- _Texte extrait_
|---|

La configuration actuelle
L’annexe Cahier des charges-écoquartier Pradelles- est consultable à la mairie. Ce que je comprends de cette annexe est :
1. La décision d’acheter ce terrain de 4ha a été prise en 2015/2016, vraisemblablement juste avant que l’Etat ne décide que les villages et les villes ne devaient plus s’étendre.
2. Le sujet de l’écoquartier est indépendant de la situation de l’habitabilité d’Eymoutiers en général avec 40% du bourg vacant à cause d’un flux de circulation absurde qui traverse le centre ville chaque jour (Ceci est traité sous une autre mission : « Petites Villes de Demain »).
3. Le sujet de l’approvisionnement autonome en énergie dans ce quartier ne concerne que l’éclairage public. L’auto-approvisionnement d’électricité, sous forme de panneaux photovoltaïques, est apparemment ici à Eymoutiers une zone aveugle.
4. L’accessibilité du bourg devrait être garantie par une piste cyclable sécurisée et un itinéraire piétonnier.

Que dois-je imaginer du « éco » de ce quartier ?

|---|

- _Bloc de données_
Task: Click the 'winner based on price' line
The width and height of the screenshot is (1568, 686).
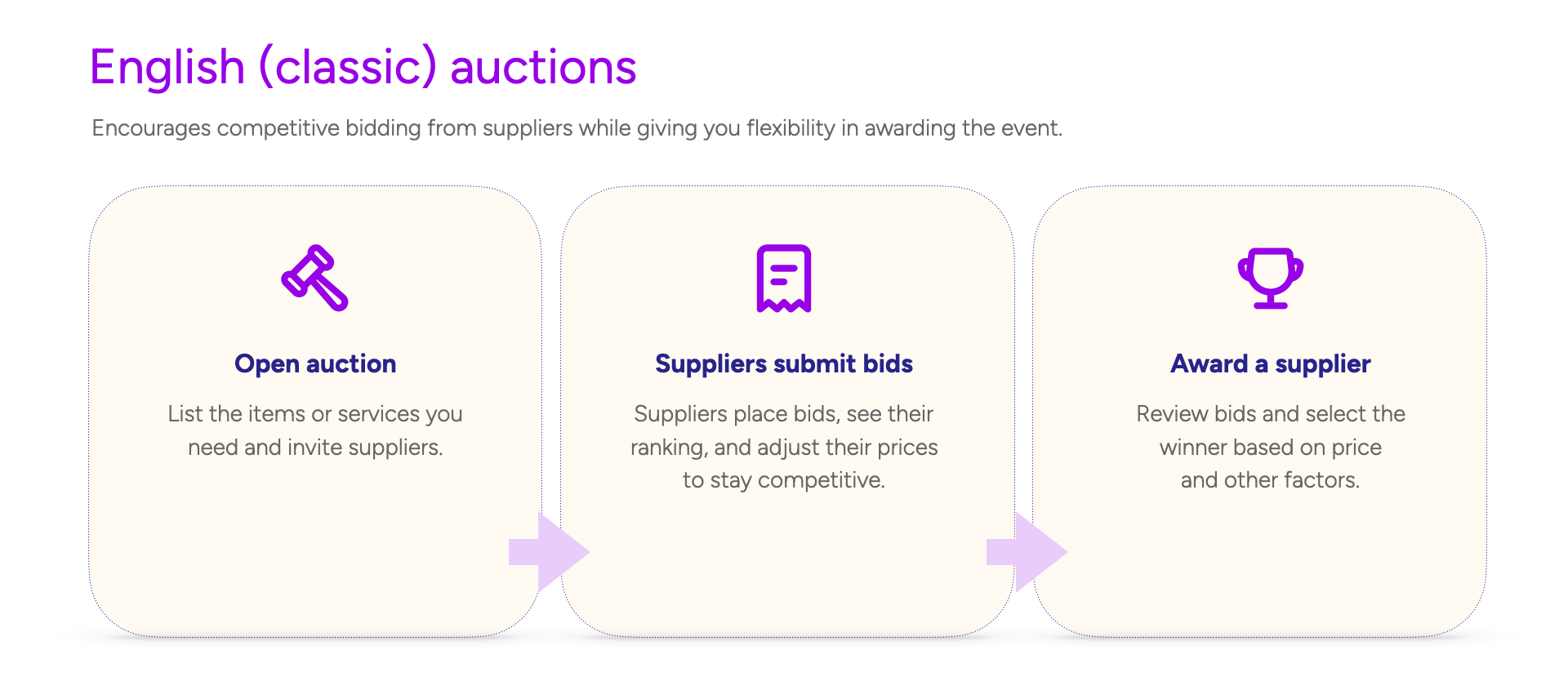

|---|

- _Consigne 1_
Recopiez, dans le texte sur l'écoquartier des Pradelles, le passage qui va de « La configuration actuelle » jusqu'à « devaient plus s’étendre. ».
- _Consigne 2_
D'après le texte sur l'écoquartier des Pradelles, les affirmations suivantes sont-elles exactes ? Répondez par oui ou par non et citez à chaque fois les mots décisifs du texte.
(a) La décision d'acheter le terrain de 4 ha a été prise en 2015/2016.
(b) L'approvisionnement autonome en énergie du quartier concerne l'ensemble des logements.
(c) Une partie du bourg d'Eymoutiers est vacante.
- _Consigne 3_
Prolongez le texte sur l'écoquartier des Pradelles à partir de sa dernière phrase.

- _Résultat 1_
La configuration actuelle
L’annexe Cahier des charges-écoquartier Pradelles- est consultable à la mairie. Ce que je comprends de cette annexe est :
1. La décision d’acheter ce terrain de 4ha a été prise en 2015/2016, vraisemblablement juste avant que l’Etat ne décide que les villages et les villes ne devaient plus s’étendre.

- _Résultat 2_
(a) Oui : « La décision d’acheter ce terrain de 4ha a été prise en 2015/2016 »
(b) Non : « Le sujet de l’approvisionnement autonome en énergie dans ce quartier ne concerne que l’éclairage public. »
(c) Oui : « avec 40% du bourg vacant »

- _Résultat 3_
Dans l’état actuel des plans, il s’agit d’un quartier avec des maisons à faible consommation d’énergie pour les personnes qui veulent vivre de manière économe en énergie et qui peuvent se le permettre. Le projet va donc donner naissance à des maisons très chères (> 200 000 euros) qui ne pourront être achetées et habitées que par des familles ayant deux bons salaires, ou par de riches retraités. Je pense que ce groupe de personnes a déjà les moyens d’installer des systèmes à faibles émissions dans leurs maisons existantes, et il s’agit d’un groupe qui (s’il déménage dans l’éco-quartier) continuera à avoir un mode de vie riche en émissions de GES en ce qui concerne les autres aspects de la vie (en termes de transport, de voyage, de divertissement, de travail ailleurs et de luxe).

Une autre approche

Je me pose la question suivante : étant donné que, dans les années à venir (selon le PCAET [1]), l’atténuation du changement climatique doit avoir la priorité absolue dans toutes les décisions communales concernant l’organisation de nos vies, n’est-ce pas là une occasion en or de donner à ce projet d’écoquartier une interprétation qui nous permettrait d’obtenir un fort avantage en matière d’atténuation sur bien d’autres points politiques (que la seule réduction des émissions des logements), tout en donnant à Eymoutiers un coup de pouce en direction d’une économie circulaire/durable à faibles émissions ?
Il est possible de concevoir ce projet de manière à ce qu’il tienne compte du souci de plus en plus pressant de nombreux jeunes adultes de réduire radicalement leur empreinte carbone.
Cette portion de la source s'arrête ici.